Atos se choisit OnePoint pour repreneur

Après des mois de négociations, David Layani soutenu par le fonds de Walter Butler et Econocom ont été choisis comme repreneur d'Atos. (Crédit Photo: OnePoint)

Après des mois de négociations, David Layani soutenu par le fonds de Walter Butler et Econocom ont été choisis comme repreneur d'Atos. (Crédit Photo: OnePoint)

Après une dernière réunion, le conseil d'administration d'Atos a choisi l'offre de reprise présentée par David Layani de OnePoint associé au fonds de Walter Butler et d'Econocom. Ce groupe a réussi à séduire une majorité de créanciers en leur demandant moins d'effort que l'offre de Daniel Kretinsky.

Fin du suspens pour le choix du repreneur d'Atos. Le conseil d'administration de la SSII a enfin tranché pour l'offre portée par son actionnaire de référence à savoir OnePoint dirigé par David Layani, soutenu par le fonds de Walter Butler et Econocom. Il gagne face au milliardaire tchèque, Daniel Kretinsky qui était associé avec le fonds allemand Attestor. Pendant plusieurs semaines, les deux repreneurs potentiels ont mené une guerre de communication et ont essayé de séduire les créanciers.

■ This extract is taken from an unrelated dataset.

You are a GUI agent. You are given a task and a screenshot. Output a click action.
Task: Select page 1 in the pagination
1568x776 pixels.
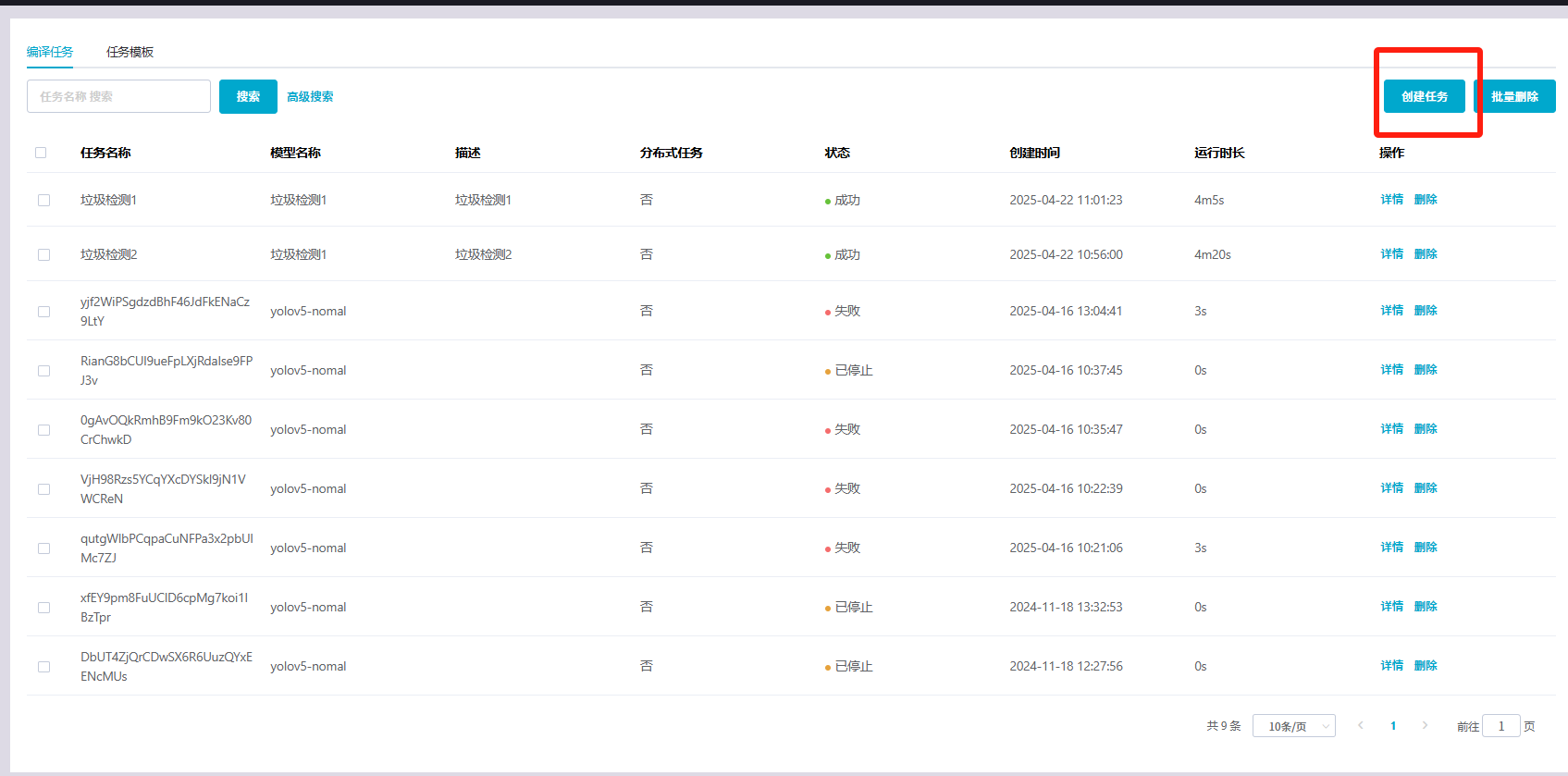coord(1393,726)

Ces derniers ont fait pencher la balance pour l'offre de David Layani. A la remise de son dossier, il avait trouvé un compromis avec plusieurs d'entre eux, représentant des détenteurs d'obligations pesant 25% de la dette. Reste qu'il a fallu l'intervention de la conciliatrice Hélène Bourbouloux la semaine dernière pour forcer les créanciers à se positionner pour l'une ou l'autre des propositions de reprise et de savoir s'ils seraient prêts à soutenir l'offre concurrente. Selon nos confrères du Figaro, plus d'un tiers des créanciers auraient indiqué qu'ils mettraient leur veto à l'offre de Daniel Kretinsky, alors que celle de David Layani ne rencontre pas de risque d'affronter une minorité de blocage.

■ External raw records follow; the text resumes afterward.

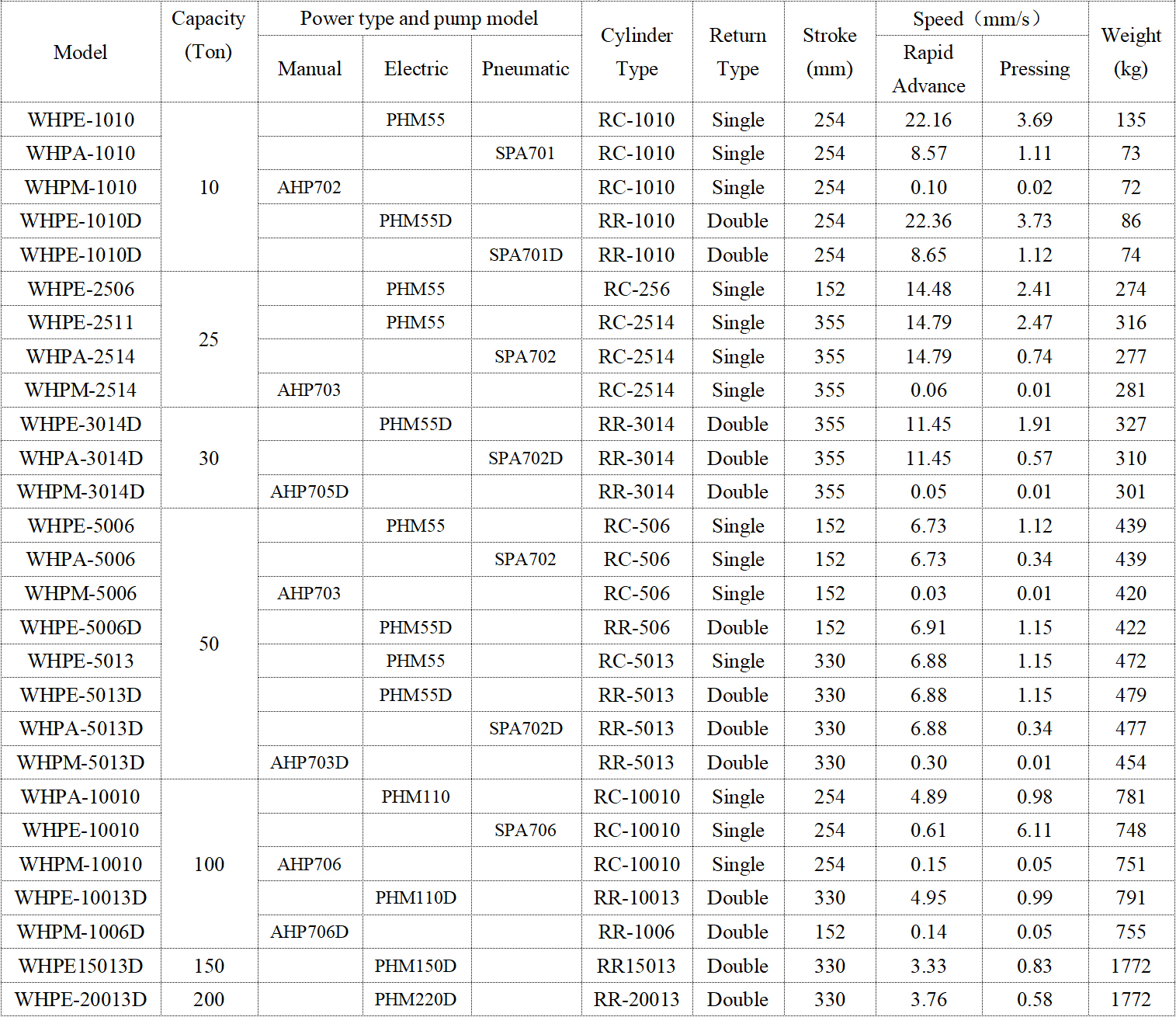Click the Cylinder Type column header
This screenshot has width=1176, height=1017.
click(637, 52)
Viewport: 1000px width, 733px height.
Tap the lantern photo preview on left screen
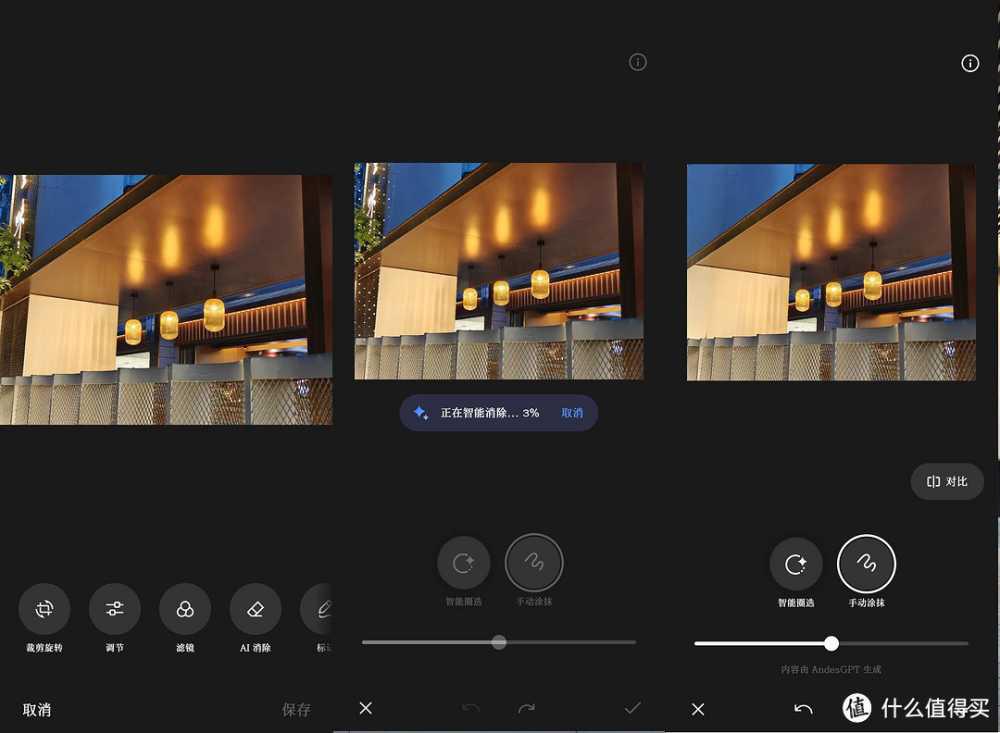tap(166, 299)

Pour rappel, l'offre de OnePoint prévoit une restructuration de la dette à hauteur de 3,2 Md€ et un apport de 1,8 Md€, dont 350 M€ d'argent frais. AtoS indiquait avoir besoin de 1,1 Md€ de liquidités nécessaires pour financer l'activité sur la période 2024-2025. Dans le même temps, il soulignait vouloir réduire de 3,2 Md€ sa dette brute, de 4,8 Md€ actuellement.